Be sure your setup on the scan is set correctly: If it is set to “Antenna” instead of “Cable”, the scan will not read correctly. (Some sets my have “On Air” instead of “Antenna” but you have to make the switch for the scan to work properly). Still not working? Try plugging in an antenna lead, or even a stripped-back the insulation piece of coax and scan under the “antenna” setting if in an urban area. If the tv picks up some signals, perhaps your cable line is dead?
Either battery was defective from factory, or it has gotten hot on it’s initial charge. One fix that seems to work half the time for me come out of a Popular Science issue yeas ago: Remove battery from machine. Place in freezer for at least two full days. Plug back into charging system right after removal. (Moisture will be coming off the battery for a bit—-keep the battery out of the machine so no moisture damage’s it). Monitor the battery temperature by touch while it is charging. If it starts to feel unnaturally warm, unplug the charger for an hour or so or until the battery returns to room temp. Restore charge and monitor temperature again. Repeated heating up would suggest a detective battery. Be sure battery is wiped completely dry before re-installing it into your machine.
Usually three different micro-switches work off of your door latch. Usual setup: 1 for light, 1 for safety on low-voltage side of your power supply (where your problem probably is), and one for the high-voltage side. Remove your cover (unplug unit first please), check the physical operation of all visible micro-switches as you open and close the door. If they all are changing function as they should, use an ohm-meter to check each switch for continuity. Remove one lead off each switch so the meter isn’t reading into the power supply. From what you describe, 9 times out of ten the problem will be in the microswitches. Having to reposition one or more switches is not unheard of as the microwave ages. Good luck… And never work on a microwave with the cord plugged in. (That’s why I look like 103 instead of 43!)

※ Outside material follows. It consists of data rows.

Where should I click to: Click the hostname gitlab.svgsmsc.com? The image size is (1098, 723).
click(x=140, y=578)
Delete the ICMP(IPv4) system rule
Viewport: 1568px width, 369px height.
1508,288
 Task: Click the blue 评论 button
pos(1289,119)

It sounds like your reading head for your scanner is not returning to it’s “home” position. If you are halfway not fumble-fingered like me, you can gin entry by usually removing the top glass. You should be able to get the head into it’s '‘home” position and check the cogged belt that moves it to determine if the belt just jumped a notch or if you have worn belt or stepper-motor problems. Check for a mark on the belt made by a marker at the factory when your unit was first set up. This will help you determine what’s going on. If it checks out mechanically, try reloading your driver software for the HP. And be careful around any of the printer’s so-called “secure” home pages for software downloading—-they seem to be a heavily targeted area for con artists with their own software and programs.
For checking speakers, I use a multimeter with a resistor measurement to check that the speaker is not shorted and I displaying the correct impedance: 2ohm, 4ohm, 8ohm, etc., whatever it is supposed to be. With the speaker leads disconnected from the amp, of course. Then take a one and a half-volt battery and touch your speakers leads a few times. You should get a “pop” noise that sounds relatively clean—-a bad speaker will give you a harsher “scritching” sound if the voice coil has been overheated and deformed. Note: a one and a half-volt battery will not harm your speaker if not continuously applied. Switching speakers around, or “borrowing” one from something else will tell you if you have amplifier problems.

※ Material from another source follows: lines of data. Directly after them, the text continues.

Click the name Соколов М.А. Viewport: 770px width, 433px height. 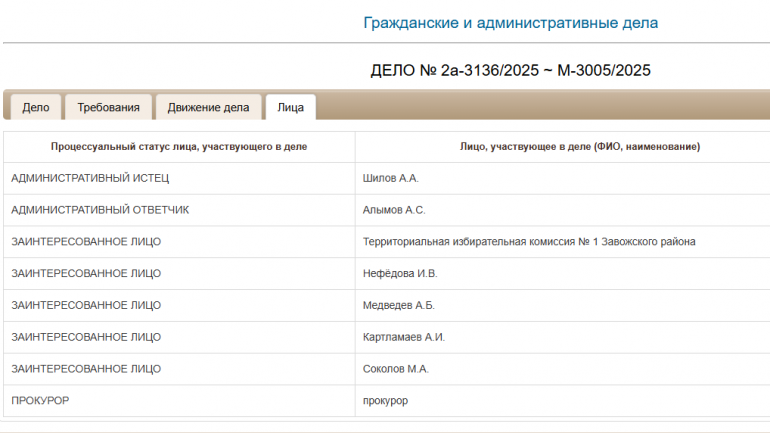(x=395, y=369)
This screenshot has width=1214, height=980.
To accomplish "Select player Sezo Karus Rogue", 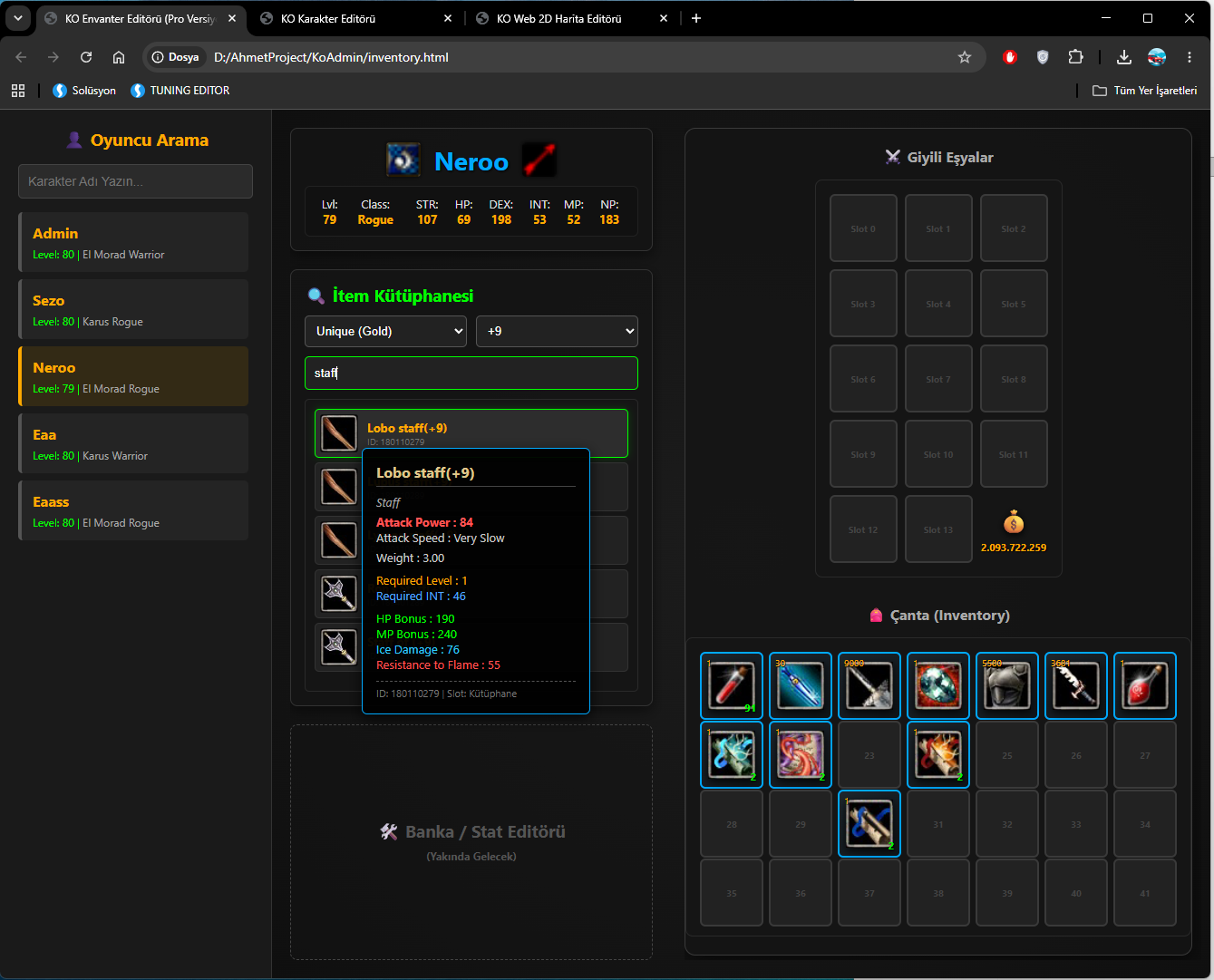I will click(x=133, y=309).
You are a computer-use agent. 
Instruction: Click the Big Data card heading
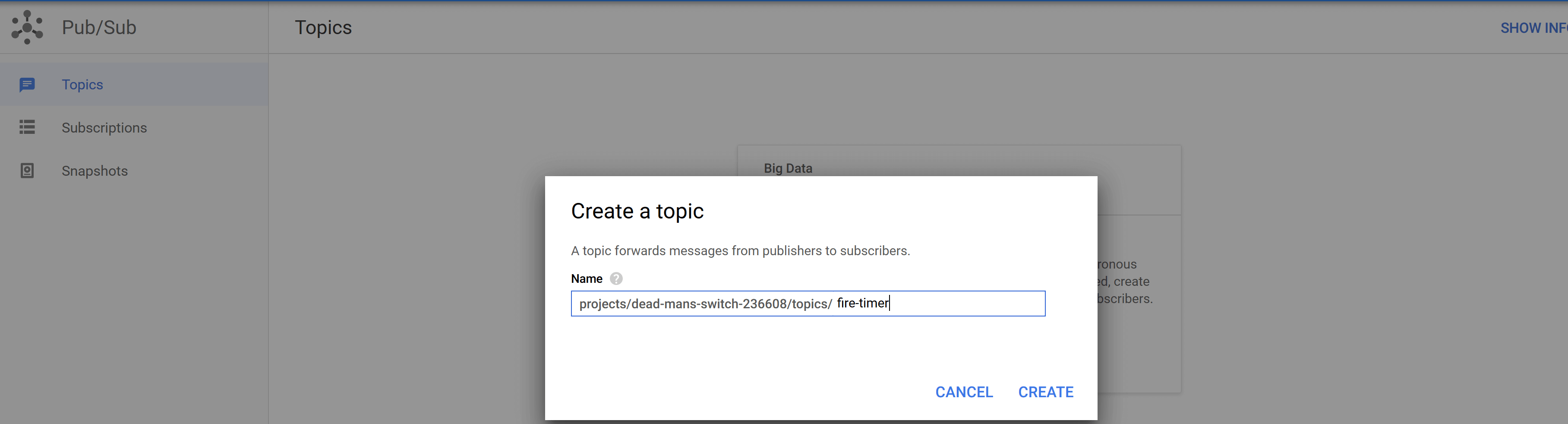pyautogui.click(x=788, y=168)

I have the same issues keeping sound going on my less than two-year-old Dell XPS-series laptop, so don’t feel bad! Tried going the downloading of new drivers, etc., but found the easiest way: The sound drivers seem to get corrupted very easily on a system running the Windows 10 (Windows 10 Pro Series not excluded). Entering the system control and deleting the driver when prompted for an action, then reloading the same file back from the Windows 10 system has always resolved the “no sound or bluetooth” issue for up to a month or two, or sooner if you change outputs and inputs or add new devices. Trying this on your machine may help, but I’m not sure what other curves might get thrown by your Mac op system. Good luck—-let me know if that helps you.
Check your solenoid or float and ball assembly, however yours is equipped. If solenoid equipped, is it getting voltage? Is it a type that may be cleaned and checked by you? If float and ball, check and clean.

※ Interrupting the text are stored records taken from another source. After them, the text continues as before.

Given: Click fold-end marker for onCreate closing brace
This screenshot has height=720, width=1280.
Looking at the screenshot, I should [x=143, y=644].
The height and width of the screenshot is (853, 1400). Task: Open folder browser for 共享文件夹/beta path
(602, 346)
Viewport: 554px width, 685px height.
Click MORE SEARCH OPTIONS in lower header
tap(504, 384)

Sounds like your drive belt needs replacing. The old cassette car players were prone to this problem, especially in very warm or very cold climes. An aging main drive belt will slip and the direction sensor will be tricked into it's "end of tape---switch directions" mode. No easy in-dash repair, sorry. Player will have to be removed and disassembled to reach the belt. A good tech will also check the other drive belts, drive wheels and clutches while he's in there.